An then I cried. And I cried, and I cried..and cried some more. I also did some research when I could actually see out of my blurry, swollen eyes. Herpes? Me? Only whores get that. It’s a dirty, filthy STD that belongs to a reckless prostitute, not me. But as I began to research I was astounded. Firstly Herpes is also the virus which causes cold sores. HSV 1 is generally the type that causes cold sores and HSV 2 is more the genital herpes virus. Now you could be asking, “how the hell didn’t she know she had it?” and my answer is: not every one gets symptoms. Which goes on to my next point, Herpes is the second biggest viral epidemic next to HIV/AIDS! Approximately 80-90% of the American population have HSV 1 and it is mostly contracted during childhood. ALSO, HSV 1, although mostly oral can be spread to genitals via oral sex. Betcha didn’t know that; I know I didn’t. As for HSV 2 approximately 1 out of 6 people have it. That’s huge! But no one talks about it! There is such a stigma attached to it that we don’t say anything for fear of being judged. Even now, I still have days where I’m reminded that I have it, whether due to a flare up or because somebody passes a remark about herpes in general, and I still hear those voices calling me a slut. A dirty whore. Why would anyone want to be with me?? Oh yes, and then I also had to tell my partner and nearly lost him. He did freak out and had tests done, however after getting negatives in his tests (we’ve been together nearly 2 years) and researching, he decided he loved me regardless. We just have to be careful and I have to be totally open about any flare ups.
So here is how it affects my life:
If anyone finds out (and I live in a teeny gossipy village) I will be judged and prove all the bullies right. Herpes attacks the immune system so I will always be more susceptible to getting sick and when my immune system is low from being sick then the Herpes flares up, so it’s a vicious cycle. Having next-to-no symptoms means I often don’t know when I am most contagious. Worst I get is some tingling and a really annoying itch (which I always thought was Candida).
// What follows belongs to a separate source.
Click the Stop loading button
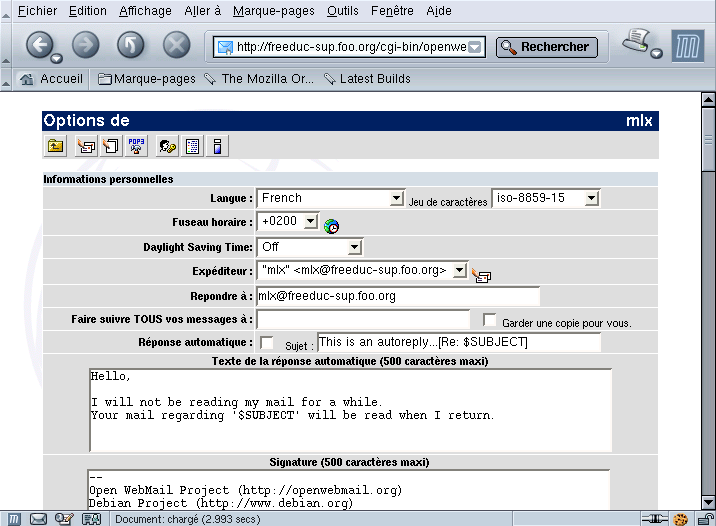The height and width of the screenshot is (526, 716). pos(176,45)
Not getting sores does mean I am not as contagious as those who do get sores, which is a positive. I will probably never have unprotected sex with my life long partner because if they happen to get it they may not be as lucky as me with regards to symptoms. Oral sex is pretty much something I will never experience again. If (thanks to all the damage from infections, big if) I can still have children and I am having a flare up during birth I could pass it on to my child and either kill them or leave them blind. If my partner and I ever happen to break up I would have to tell every potential partner there after that I have Herpes. How the hell do you break that news? Generally you date a person a while before jumping in to bed, so now you tell them and they run away screaming and you waste what, a month, two months thinking you may have happiness. You can’t tell them right away either as that would just sound slutty; “Oh hi, nice to meet you and by the way I have Herpes. Not that I’m going to sleep with you tonight but just in case, you know.” Because that isn’t awkward.
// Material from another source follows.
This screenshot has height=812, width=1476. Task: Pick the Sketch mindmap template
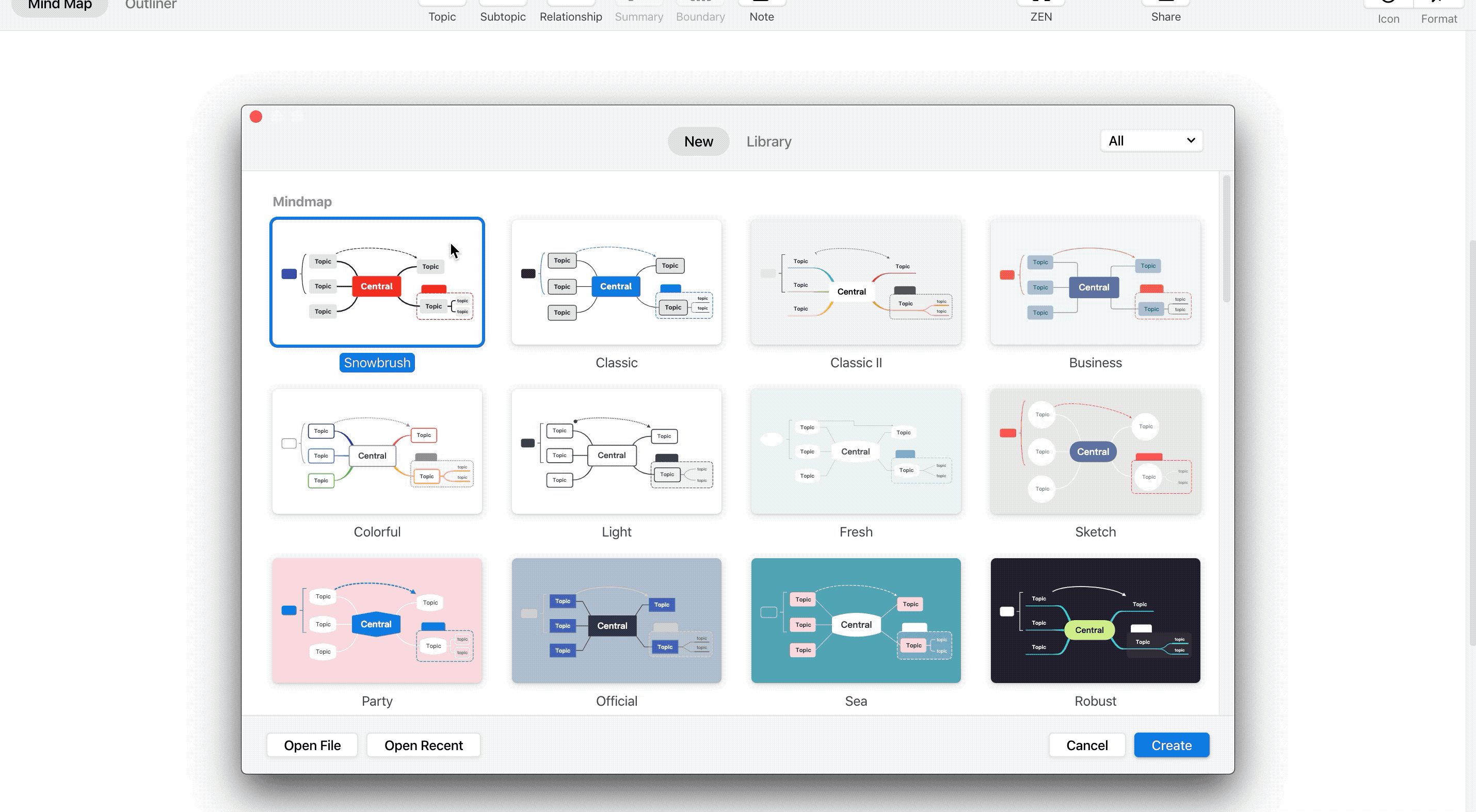coord(1095,451)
And here I sit, knowing that 1 out of 6 people have this but the vast majority of the population don’t have a real clue what it is about. The government doesn’t test for it in routine tests because they don’t think it helps in reducing the spread. In fact from what I’ve read they care very little about either testing, educating, or trying to stop the spread. People who don’t get symptoms don’t generally tell their partners which means they could be spreading this virus left, right and centre. I can understand why they wouldn’t tell due to my above mentioned awkward convo’s but how can you live with yourself if you don’t say anything?? I would rather feel awkward.
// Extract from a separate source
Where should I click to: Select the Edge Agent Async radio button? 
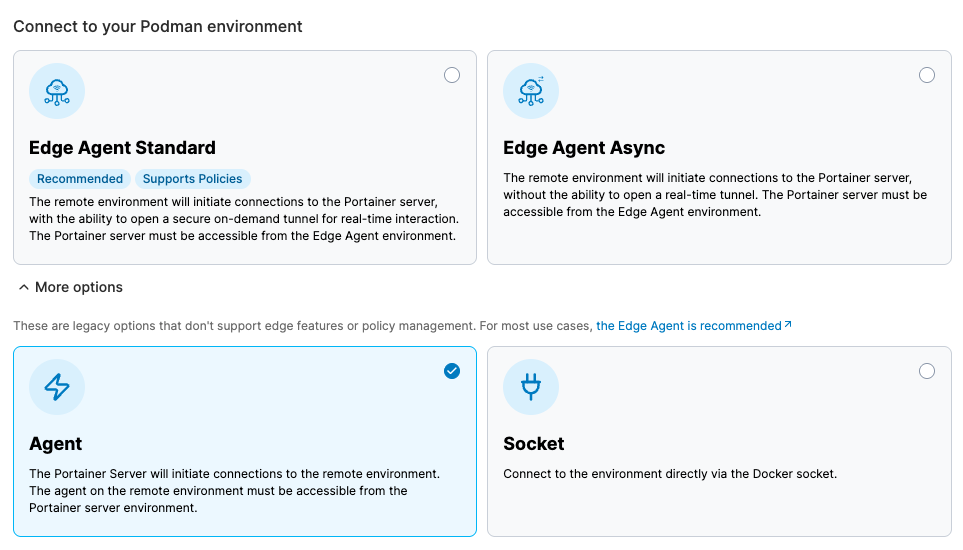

So there is another label. It’s 1:09am and I have no idea where the time went. I don’t know if I ever fully accepted this label. Most days I still tell myself it never happened. It’s only on those days when it creeps into my mind that I feel the shame and guilt which I know is misplaced, but still. And I would probably break my ex’s neck if he came near me. I have so much anger towards him that I am scared of what I may do if he decided to come up to me. There are not enough expletives in the world.
If anyone reads this and has questions please feel free to comment.